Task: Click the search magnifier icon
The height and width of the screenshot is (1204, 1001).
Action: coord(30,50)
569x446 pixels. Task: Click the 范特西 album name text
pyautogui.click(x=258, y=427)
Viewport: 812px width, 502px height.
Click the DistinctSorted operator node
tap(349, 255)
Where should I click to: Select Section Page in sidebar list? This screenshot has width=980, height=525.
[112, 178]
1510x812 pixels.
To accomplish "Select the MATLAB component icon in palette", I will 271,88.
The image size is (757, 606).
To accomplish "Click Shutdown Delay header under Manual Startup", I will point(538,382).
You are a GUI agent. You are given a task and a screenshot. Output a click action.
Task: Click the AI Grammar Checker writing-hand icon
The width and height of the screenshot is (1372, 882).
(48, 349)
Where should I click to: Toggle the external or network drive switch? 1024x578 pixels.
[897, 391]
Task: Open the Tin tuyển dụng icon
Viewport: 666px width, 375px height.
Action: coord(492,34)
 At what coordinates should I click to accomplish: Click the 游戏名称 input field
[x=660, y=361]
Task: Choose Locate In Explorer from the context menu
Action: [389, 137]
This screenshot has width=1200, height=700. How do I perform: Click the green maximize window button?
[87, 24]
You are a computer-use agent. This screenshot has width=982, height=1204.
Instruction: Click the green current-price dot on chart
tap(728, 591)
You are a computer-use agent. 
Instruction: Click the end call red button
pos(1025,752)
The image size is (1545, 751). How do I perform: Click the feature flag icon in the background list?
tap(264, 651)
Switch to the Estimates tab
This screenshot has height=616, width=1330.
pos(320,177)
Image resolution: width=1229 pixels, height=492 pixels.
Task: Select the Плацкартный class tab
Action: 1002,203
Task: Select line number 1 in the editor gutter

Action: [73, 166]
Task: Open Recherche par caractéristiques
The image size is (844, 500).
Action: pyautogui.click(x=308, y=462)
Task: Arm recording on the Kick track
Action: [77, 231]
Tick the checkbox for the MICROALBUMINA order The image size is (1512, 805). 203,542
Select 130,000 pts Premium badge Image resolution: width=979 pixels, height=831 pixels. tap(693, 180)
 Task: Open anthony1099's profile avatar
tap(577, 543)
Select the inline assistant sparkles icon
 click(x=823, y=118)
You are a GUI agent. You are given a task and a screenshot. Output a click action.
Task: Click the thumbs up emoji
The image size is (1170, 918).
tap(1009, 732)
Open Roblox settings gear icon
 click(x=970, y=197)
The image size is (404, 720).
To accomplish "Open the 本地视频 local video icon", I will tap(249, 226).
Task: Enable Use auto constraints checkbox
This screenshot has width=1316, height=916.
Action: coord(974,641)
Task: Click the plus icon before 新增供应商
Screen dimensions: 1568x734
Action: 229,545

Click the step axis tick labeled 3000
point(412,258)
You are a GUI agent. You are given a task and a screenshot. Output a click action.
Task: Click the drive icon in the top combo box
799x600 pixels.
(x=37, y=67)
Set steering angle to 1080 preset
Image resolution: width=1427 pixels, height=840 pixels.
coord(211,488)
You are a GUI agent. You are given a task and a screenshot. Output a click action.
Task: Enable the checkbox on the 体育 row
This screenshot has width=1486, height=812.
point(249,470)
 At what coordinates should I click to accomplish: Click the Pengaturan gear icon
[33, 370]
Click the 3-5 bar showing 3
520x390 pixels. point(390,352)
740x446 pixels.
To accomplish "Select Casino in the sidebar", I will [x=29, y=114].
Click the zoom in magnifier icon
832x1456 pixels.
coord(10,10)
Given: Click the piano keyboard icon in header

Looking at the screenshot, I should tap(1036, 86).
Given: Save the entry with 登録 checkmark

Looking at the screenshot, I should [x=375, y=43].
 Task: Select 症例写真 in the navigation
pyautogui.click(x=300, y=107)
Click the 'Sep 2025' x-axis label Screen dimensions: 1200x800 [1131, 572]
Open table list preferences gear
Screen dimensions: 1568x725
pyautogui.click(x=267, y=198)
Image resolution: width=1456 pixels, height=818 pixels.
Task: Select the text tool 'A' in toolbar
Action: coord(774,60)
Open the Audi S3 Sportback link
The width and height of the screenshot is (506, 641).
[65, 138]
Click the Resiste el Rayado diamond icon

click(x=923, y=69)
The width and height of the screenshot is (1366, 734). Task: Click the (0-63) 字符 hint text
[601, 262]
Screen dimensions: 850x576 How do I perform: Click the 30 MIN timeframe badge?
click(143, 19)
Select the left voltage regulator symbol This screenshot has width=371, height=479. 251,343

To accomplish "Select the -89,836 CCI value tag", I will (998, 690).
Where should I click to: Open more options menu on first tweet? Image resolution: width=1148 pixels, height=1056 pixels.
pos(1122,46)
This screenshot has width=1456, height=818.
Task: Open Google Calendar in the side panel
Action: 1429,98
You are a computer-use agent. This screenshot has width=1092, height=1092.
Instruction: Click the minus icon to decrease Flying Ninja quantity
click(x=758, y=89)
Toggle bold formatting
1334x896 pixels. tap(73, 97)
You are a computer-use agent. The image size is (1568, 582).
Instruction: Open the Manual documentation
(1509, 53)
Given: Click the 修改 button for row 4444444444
----
Directions: Give all the records above again with every "computer-use agent" changed to "desktop agent", keeping everything else the same.

Answer for the task:
Task: Click the search magnifier icon
The height and width of the screenshot is (1204, 1001).
Action: coord(30,50)
569x446 pixels. Task: Click the 范特西 album name text
pyautogui.click(x=258, y=427)
Viewport: 812px width, 502px height.
Click the DistinctSorted operator node
tap(349, 255)
Where should I click to: Select Section Page in sidebar list? This screenshot has width=980, height=525.
[112, 178]
1510x812 pixels.
To accomplish "Select the MATLAB component icon in palette", I will 271,88.
The image size is (757, 606).
To accomplish "Click Shutdown Delay header under Manual Startup", I will point(538,382).
You are a GUI agent. You are given a task and a screenshot. Output a click action.
Task: Click the AI Grammar Checker writing-hand icon
The width and height of the screenshot is (1372, 882).
(48, 349)
Where should I click to: Toggle the external or network drive switch? 1024x578 pixels.
[897, 391]
Task: Open the Tin tuyển dụng icon
Viewport: 666px width, 375px height.
Action: coord(492,34)
 At what coordinates should I click to accomplish: Click the 游戏名称 input field
[x=660, y=361]
Task: Choose Locate In Explorer from the context menu
Action: [389, 137]
This screenshot has width=1200, height=700. How do I perform: Click the green maximize window button?
[87, 24]
You are a desktop agent. This screenshot has width=982, height=1204.
Instruction: Click the green current-price dot on chart
tap(728, 591)
You are a desktop agent. 
Instruction: Click the end call red button
pos(1025,752)
The image size is (1545, 751). How do I perform: Click the feature flag icon in the background list?
tap(264, 651)
Switch to the Estimates tab
This screenshot has height=616, width=1330.
pos(320,177)
Image resolution: width=1229 pixels, height=492 pixels.
Task: Select the Плацкартный class tab
Action: 1002,203
Task: Select line number 1 in the editor gutter

Action: [73, 166]
Task: Open Recherche par caractéristiques
The image size is (844, 500).
Action: pyautogui.click(x=308, y=462)
Task: Arm recording on the Kick track
Action: [77, 231]
Tick the checkbox for the MICROALBUMINA order The image size is (1512, 805). 203,542
Select 130,000 pts Premium badge Image resolution: width=979 pixels, height=831 pixels. tap(693, 180)
 Task: Open anthony1099's profile avatar
tap(577, 543)
Select the inline assistant sparkles icon
 click(x=823, y=118)
You are a GUI agent. You are given a task and a screenshot. Output a click action.
Task: Click the thumbs up emoji
The image size is (1170, 918).
tap(1009, 732)
Open Roblox settings gear icon
 click(x=970, y=197)
The image size is (404, 720).
To accomplish "Open the 本地视频 local video icon", I will tap(249, 226).
Task: Enable Use auto constraints checkbox
This screenshot has width=1316, height=916.
Action: coord(974,641)
Task: Click the plus icon before 新增供应商
Screen dimensions: 1568x734
Action: 229,545

Click the step axis tick labeled 3000
point(412,258)
You are a GUI agent. You are given a task and a screenshot. Output a click action.
Task: Click the drive icon in the top combo box
799x600 pixels.
(x=37, y=67)
Set steering angle to 1080 preset
Image resolution: width=1427 pixels, height=840 pixels.
coord(211,488)
You are a GUI agent. You are given a task and a screenshot. Output a click action.
Task: Enable the checkbox on the 体育 row
This screenshot has width=1486, height=812.
point(249,470)
 At what coordinates should I click to accomplish: Click the Pengaturan gear icon
[33, 370]
Click the 3-5 bar showing 3
520x390 pixels. point(390,352)
740x446 pixels.
To accomplish "Select Casino in the sidebar", I will [x=29, y=114].
Click the zoom in magnifier icon
832x1456 pixels.
coord(10,10)
Given: Click the piano keyboard icon in header

Looking at the screenshot, I should tap(1036, 86).
Given: Save the entry with 登録 checkmark

Looking at the screenshot, I should [x=375, y=43].
 Task: Select 症例写真 in the navigation
pyautogui.click(x=300, y=107)
Click the 'Sep 2025' x-axis label Screen dimensions: 1200x800 [1131, 572]
Open table list preferences gear
Screen dimensions: 1568x725
pyautogui.click(x=267, y=198)
Image resolution: width=1456 pixels, height=818 pixels.
Task: Select the text tool 'A' in toolbar
Action: coord(774,60)
Open the Audi S3 Sportback link
The width and height of the screenshot is (506, 641).
[65, 138]
Click the Resiste el Rayado diamond icon

click(x=923, y=69)
The width and height of the screenshot is (1366, 734). Task: Click the (0-63) 字符 hint text
[601, 262]
Screen dimensions: 850x576 How do I perform: Click the 30 MIN timeframe badge?
click(143, 19)
Select the left voltage regulator symbol This screenshot has width=371, height=479. 251,343

To accomplish "Select the -89,836 CCI value tag", I will (998, 690).
Where should I click to: Open more options menu on first tweet? Image resolution: width=1148 pixels, height=1056 pixels.
pos(1122,46)
This screenshot has width=1456, height=818.
Task: Open Google Calendar in the side panel
Action: 1429,98
You are a desktop agent. This screenshot has width=1092, height=1092.
Instruction: Click the minus icon to decrease Flying Ninja quantity
click(x=758, y=89)
Toggle bold formatting
1334x896 pixels. tap(73, 97)
You are a desktop agent. The image size is (1568, 582).
Instruction: Open the Manual documentation
(1509, 53)
Given: Click the 修改 button for row 4444444444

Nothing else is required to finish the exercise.